By : Ulianafia
Wajah pendidikan kian kemari nampak tercoreng. Belum juga masuk gerbang sekolah sudah dimulai dengan berbagai kecurangan dan keculasan. Koordinator Nasional (Koornas) Jaringan Pemantau Pendidikan Indonesia (JPPI), Ubaid Matraji menilai berbagai kecurangan yang terus berulang pada masa penerimaan peserta didik baru (PPDB).
Seperti, jual beli kursi, numpang Kartu Keluarga untuk memanipulasi jalur donasi, sertifikasi yang abal-abal untuk jalur prestasi, titipan dari dinas dan sebagainya, serta pemalsuan kemiskinan karena ada jalur afirmasi. (Tempo..co, 11/6/2024)

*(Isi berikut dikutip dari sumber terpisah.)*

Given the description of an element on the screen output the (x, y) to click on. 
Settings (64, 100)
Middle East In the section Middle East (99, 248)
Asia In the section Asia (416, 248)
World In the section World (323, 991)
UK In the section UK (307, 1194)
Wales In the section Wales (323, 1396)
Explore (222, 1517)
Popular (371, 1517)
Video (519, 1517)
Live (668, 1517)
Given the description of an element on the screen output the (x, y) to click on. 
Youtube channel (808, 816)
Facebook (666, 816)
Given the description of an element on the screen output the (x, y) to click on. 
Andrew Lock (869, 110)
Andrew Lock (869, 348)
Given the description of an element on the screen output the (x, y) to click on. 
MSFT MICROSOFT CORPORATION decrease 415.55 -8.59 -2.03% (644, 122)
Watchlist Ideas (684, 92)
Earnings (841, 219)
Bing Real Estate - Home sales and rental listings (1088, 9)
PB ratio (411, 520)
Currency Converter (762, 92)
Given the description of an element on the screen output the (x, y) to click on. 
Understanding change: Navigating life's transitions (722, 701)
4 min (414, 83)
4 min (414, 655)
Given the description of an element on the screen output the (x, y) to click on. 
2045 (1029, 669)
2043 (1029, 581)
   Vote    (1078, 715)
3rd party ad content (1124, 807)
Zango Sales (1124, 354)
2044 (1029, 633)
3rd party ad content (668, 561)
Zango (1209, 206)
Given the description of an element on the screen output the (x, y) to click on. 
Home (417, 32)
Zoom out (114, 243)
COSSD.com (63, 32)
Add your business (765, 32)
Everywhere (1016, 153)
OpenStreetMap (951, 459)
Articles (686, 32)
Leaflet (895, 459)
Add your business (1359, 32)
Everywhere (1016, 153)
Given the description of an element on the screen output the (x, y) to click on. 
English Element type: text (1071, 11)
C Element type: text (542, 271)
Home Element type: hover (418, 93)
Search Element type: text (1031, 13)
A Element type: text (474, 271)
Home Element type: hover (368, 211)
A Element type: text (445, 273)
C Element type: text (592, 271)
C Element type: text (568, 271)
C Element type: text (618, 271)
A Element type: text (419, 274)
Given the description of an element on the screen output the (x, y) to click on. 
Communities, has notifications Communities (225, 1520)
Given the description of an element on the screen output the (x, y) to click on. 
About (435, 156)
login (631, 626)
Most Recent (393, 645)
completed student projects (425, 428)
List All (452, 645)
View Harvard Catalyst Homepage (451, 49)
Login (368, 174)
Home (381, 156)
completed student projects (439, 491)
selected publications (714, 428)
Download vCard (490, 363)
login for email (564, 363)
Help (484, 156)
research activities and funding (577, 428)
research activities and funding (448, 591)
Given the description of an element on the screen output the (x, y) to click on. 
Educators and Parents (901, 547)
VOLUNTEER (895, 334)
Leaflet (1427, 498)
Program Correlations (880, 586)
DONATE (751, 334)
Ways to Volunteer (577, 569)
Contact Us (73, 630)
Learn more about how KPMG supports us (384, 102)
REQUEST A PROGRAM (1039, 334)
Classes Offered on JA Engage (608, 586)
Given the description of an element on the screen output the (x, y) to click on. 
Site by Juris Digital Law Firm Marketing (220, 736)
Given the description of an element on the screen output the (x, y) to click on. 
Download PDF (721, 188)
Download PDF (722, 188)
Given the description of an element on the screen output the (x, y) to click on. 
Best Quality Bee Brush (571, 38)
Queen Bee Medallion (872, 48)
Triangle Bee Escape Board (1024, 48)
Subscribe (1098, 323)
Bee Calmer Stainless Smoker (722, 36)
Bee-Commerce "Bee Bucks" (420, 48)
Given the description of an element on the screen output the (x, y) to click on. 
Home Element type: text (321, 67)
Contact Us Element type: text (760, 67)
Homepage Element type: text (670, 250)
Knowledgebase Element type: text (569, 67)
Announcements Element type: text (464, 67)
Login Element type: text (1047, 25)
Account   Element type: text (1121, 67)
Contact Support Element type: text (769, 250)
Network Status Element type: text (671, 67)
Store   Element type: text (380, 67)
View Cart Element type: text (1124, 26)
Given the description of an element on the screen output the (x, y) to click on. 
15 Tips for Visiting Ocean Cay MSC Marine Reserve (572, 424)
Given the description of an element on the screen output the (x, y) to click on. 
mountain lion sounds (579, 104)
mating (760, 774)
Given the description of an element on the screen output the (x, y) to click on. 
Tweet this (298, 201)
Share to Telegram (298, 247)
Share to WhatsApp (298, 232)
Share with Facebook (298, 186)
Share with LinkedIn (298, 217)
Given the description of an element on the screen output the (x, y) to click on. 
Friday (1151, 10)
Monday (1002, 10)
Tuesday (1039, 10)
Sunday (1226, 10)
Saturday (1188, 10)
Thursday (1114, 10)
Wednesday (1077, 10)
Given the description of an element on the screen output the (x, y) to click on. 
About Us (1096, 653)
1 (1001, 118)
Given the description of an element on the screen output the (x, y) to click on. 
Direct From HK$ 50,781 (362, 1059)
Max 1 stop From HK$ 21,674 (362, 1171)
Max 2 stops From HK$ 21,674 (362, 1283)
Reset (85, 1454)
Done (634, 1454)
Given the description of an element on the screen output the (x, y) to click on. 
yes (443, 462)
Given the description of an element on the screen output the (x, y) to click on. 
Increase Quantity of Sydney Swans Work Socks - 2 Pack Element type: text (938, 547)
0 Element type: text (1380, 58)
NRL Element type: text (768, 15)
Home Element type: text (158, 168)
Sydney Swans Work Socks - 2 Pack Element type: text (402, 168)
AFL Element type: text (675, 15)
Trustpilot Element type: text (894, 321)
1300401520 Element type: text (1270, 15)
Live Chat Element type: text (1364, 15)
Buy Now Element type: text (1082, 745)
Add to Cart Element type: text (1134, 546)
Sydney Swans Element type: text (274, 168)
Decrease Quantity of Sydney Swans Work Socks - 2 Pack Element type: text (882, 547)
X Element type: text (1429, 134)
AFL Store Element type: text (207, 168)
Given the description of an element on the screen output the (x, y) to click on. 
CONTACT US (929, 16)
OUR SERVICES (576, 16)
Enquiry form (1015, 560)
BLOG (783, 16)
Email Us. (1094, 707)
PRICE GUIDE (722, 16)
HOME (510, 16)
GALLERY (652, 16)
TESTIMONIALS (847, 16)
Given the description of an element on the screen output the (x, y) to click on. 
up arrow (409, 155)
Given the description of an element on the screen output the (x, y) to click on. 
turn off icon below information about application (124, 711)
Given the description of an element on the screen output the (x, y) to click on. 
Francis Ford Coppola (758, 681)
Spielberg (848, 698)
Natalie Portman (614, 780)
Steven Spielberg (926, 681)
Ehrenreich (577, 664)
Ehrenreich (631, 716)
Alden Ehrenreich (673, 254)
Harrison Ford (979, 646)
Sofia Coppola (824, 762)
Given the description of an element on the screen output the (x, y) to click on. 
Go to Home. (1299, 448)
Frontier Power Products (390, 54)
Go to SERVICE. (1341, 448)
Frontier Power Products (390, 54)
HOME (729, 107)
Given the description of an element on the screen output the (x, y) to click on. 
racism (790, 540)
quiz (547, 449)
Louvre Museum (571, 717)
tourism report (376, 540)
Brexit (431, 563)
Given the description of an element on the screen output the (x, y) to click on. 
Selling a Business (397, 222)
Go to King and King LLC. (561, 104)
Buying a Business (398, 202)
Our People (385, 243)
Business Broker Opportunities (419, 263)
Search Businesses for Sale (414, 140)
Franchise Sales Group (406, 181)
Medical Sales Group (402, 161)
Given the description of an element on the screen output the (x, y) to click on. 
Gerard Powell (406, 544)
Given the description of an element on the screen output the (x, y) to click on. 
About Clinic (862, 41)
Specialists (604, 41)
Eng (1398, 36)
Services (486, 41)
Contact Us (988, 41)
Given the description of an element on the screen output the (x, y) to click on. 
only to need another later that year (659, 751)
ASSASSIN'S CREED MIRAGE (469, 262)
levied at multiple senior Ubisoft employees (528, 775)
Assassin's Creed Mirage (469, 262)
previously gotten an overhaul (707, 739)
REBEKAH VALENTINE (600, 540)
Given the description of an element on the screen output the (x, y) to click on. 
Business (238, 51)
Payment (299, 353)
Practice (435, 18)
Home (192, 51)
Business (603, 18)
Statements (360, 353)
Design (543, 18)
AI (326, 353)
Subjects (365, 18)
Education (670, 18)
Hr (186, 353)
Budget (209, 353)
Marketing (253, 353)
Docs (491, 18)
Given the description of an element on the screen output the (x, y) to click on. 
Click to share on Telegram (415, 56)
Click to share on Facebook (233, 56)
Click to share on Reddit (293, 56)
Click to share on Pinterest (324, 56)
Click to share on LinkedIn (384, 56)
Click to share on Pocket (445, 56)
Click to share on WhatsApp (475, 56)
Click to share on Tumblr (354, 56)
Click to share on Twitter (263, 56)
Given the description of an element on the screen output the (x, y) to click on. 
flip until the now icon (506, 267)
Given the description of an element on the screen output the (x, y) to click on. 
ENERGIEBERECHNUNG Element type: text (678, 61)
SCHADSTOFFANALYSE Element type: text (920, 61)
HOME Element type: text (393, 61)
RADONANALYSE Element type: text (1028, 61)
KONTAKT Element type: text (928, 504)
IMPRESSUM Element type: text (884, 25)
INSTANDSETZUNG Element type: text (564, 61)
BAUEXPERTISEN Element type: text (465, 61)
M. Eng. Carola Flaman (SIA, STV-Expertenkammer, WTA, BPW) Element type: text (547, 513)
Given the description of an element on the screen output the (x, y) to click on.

Inilah fakta yang harusnya disadari dari berbagai pihak yang terkait dengan pendidikan, terkhusus pemerintah dan bahkan juga masyarakat. Bagaimanapun upaya untuk memperbaiki kualitas pendidikan, namun jika hanya fokus pada solusi praktis maka tidak akan terwujud. Sebab, tiada lain ia hanya seperti tambal sulam atas semua problematika yang telah carut marut dalam dunia pendidikan.
Semua memang berawal dari sistem kehidupan sekuler kapitalistik liberal yang ditanamkan di negeri ini. Yang akhirnya dari rahimnyalah lahir kebijakan disemua bidang, baik ekonomi, politik, hukum, kesehatan dan bahkan pendidikan yang seperti saat ini.
Singkatnya sekuler menjadikan kebenaran ditangan manusia, Kapitalis menjadikan kesenangan hidup (materi) sebagai tujuan, sedangkan liberal menjadikan kehidupan bebas untuk bersaing dan menentukan jalan hidupnya sendiri-sendiri. Ini telah menampakkan akan kecacatan dari sistem ini. Sehingga sudah bisa dibayangkan bagaimana rupa kebijakan yang lahir darinya.
Inilah ibu dari pendidikan yang telah melahirkan generasi ke generasi selama lebih dari seabad lamanya ini. Semenjak Mustafa Kamal memaksakan sistem kehidupan ini, yaitu ideologi kapitalisme yang bermula di turki tahun 1924 silam.
Hal ini tidak bisa dipungkiri, semenjak hari itu generasi semakin menunjukkan kelemahannya, kerusakan demi kerusakan, dan bahkan nampak diambang kehancuran. Baik, dari pergaulan bebas, free sex, pencabulan, bullying, tawuran, narkoba, sampai pembunuhan dan mutilasipun terjadi. Secara global angka kriminalitas pada generasi muda cukup mengkhawatirkan.
Data Health Organization (WHO) 2020 menunjukkan, setiap tahunnya terjadi 200 ribu pembunuhan dikalangan anak-anak muda usia 12- 29 tahun. Sebanyak 84% kasus melibatkan laki-laki usia muda. (VOI, 19/4/2020)
Dengan ini , maka sudah bisa dipastikan jika sistem zonasi, bergantinya belasan kurikulum, hingga berbagai sertifikat untuk para guru (pengajar) tidak akan menuntaskan atau bahkan menyentuh akar dari permasalahan pendidikan ini. Faktanya saat kebijakan baru dibuat maka muncul pula berbagai kecurangan dan bahkan kejahatan baru dalam dunia pendidikan.
Sistem Unggul untuk Pendidikan Unggul
Akan jauh berbeda jika pendidikan itu lahir dari rahim yang unggul. Sebab, pendidikan bukanlah suatu sistem yang bisa berdiri sendiri namun ia adalah bagian dari sistem yang sedang diterapkan dalam kehidupan disuatu negeri atau beberapa negeri. Maka, baiknya pendidikan dan generasi yang dilahirkan tiada lain dengan melihat sistem yang diterapkan, bukan sebatas otak atik kebijakan pendidikan.